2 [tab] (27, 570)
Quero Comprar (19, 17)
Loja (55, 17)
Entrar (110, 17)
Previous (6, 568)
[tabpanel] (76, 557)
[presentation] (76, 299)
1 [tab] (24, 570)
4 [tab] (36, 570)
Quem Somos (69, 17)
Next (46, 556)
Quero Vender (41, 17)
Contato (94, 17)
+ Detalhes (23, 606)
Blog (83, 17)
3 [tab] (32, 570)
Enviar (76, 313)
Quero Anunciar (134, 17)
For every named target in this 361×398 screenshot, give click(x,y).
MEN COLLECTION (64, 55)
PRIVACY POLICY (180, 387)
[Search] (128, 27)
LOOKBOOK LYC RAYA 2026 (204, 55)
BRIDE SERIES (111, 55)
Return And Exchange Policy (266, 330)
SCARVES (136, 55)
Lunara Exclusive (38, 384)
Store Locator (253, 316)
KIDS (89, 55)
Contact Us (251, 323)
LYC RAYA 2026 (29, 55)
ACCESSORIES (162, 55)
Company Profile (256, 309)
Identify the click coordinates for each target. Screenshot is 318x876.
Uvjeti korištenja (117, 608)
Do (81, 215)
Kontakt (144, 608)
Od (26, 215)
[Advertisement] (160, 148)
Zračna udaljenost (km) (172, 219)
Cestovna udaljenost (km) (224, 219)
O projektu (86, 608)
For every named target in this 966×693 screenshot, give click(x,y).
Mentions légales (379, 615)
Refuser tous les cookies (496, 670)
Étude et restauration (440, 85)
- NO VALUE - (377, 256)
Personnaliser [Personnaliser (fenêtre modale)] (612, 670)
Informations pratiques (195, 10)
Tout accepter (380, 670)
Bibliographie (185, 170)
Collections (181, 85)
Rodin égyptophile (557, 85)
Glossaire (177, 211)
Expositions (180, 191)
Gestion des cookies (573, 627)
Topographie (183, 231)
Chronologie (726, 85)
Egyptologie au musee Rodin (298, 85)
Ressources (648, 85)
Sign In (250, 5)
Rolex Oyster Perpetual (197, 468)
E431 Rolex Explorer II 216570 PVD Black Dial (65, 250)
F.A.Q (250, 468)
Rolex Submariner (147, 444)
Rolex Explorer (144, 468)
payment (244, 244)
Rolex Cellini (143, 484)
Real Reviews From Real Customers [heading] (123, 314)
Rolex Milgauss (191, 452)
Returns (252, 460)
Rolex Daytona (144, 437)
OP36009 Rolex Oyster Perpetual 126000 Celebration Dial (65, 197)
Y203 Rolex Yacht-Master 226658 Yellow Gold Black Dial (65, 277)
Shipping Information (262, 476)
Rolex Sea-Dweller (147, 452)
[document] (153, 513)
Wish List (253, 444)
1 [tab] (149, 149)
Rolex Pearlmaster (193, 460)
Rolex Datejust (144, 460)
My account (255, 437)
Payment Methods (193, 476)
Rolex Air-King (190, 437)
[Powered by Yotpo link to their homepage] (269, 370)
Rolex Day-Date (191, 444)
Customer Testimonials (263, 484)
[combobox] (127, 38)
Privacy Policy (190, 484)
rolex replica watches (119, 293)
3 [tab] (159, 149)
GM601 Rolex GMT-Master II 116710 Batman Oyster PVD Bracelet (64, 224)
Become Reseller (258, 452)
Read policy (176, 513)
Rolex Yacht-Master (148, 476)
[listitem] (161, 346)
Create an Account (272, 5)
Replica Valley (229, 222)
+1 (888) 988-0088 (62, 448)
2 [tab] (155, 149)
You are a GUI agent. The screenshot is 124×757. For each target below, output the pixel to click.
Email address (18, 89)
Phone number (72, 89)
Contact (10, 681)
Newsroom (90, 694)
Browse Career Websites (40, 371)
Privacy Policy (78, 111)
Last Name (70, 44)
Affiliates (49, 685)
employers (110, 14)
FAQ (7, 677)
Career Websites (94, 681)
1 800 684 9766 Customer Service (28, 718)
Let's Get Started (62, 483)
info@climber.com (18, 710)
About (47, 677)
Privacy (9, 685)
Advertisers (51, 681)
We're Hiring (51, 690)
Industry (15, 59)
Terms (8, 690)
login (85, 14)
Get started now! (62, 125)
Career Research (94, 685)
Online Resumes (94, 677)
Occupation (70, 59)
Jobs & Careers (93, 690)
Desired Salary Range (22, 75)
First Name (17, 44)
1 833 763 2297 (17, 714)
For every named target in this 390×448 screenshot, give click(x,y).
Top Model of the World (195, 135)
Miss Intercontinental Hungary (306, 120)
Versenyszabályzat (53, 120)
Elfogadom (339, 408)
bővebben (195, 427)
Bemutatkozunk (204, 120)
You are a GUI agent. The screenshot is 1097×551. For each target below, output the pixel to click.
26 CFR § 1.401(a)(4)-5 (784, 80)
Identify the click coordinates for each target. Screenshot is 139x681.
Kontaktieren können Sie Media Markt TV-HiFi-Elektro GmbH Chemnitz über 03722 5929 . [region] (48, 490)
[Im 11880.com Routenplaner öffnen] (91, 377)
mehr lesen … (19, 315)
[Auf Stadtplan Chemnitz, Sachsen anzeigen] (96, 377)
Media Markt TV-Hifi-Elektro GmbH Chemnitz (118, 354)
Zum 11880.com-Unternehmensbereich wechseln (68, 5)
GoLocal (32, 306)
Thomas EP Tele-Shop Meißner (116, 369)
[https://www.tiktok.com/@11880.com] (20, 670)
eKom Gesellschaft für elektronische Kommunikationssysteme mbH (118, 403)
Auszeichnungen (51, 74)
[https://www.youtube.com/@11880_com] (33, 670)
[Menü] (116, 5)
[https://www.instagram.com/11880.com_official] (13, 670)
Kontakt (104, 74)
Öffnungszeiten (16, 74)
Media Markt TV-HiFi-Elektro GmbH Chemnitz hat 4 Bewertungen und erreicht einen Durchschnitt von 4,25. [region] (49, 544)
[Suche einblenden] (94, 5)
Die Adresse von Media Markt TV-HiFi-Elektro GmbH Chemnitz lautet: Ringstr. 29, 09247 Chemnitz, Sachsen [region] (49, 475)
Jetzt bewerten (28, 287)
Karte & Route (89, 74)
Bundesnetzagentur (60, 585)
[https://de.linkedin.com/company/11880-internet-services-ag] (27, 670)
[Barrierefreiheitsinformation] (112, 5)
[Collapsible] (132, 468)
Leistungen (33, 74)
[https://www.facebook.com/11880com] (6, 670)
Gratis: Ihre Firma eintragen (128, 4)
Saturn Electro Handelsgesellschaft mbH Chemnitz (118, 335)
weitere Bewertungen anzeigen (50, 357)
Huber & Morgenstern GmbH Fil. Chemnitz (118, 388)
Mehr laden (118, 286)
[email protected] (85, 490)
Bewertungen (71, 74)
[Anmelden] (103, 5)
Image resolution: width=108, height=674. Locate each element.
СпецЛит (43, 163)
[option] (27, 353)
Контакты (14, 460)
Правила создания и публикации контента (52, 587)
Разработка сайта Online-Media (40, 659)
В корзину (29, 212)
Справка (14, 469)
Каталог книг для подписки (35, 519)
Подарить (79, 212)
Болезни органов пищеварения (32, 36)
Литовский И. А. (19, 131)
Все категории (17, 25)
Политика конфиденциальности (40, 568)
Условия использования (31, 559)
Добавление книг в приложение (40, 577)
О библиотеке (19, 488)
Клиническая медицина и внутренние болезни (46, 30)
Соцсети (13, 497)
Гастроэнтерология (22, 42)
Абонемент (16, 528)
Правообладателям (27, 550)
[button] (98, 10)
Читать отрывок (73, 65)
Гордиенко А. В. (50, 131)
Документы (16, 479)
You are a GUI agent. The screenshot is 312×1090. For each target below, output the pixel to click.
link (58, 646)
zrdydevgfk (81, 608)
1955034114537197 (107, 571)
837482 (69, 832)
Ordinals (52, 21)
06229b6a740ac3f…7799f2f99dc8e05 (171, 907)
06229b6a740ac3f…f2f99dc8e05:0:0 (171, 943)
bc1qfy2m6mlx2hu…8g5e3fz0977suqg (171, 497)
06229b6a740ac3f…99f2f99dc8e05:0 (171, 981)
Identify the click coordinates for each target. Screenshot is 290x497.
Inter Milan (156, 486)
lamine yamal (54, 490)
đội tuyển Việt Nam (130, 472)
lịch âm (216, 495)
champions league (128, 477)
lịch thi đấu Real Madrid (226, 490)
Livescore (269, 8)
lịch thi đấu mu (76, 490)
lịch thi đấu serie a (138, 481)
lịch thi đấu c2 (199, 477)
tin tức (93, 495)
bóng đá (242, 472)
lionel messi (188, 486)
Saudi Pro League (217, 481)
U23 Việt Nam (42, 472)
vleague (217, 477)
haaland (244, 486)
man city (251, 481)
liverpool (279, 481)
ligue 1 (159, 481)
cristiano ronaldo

----------

Copy the lines from the line with "В корзину (29, 212)" to the line with "Условия использования (31, 559)", both included, without changing anything in them.

В корзину (29, 212)
Справка (14, 469)
Каталог книг для подписки (35, 519)
Подарить (79, 212)
Болезни органов пищеварения (32, 36)
Литовский И. А. (19, 131)
Все категории (17, 25)
Политика конфиденциальности (40, 568)
Условия использования (31, 559)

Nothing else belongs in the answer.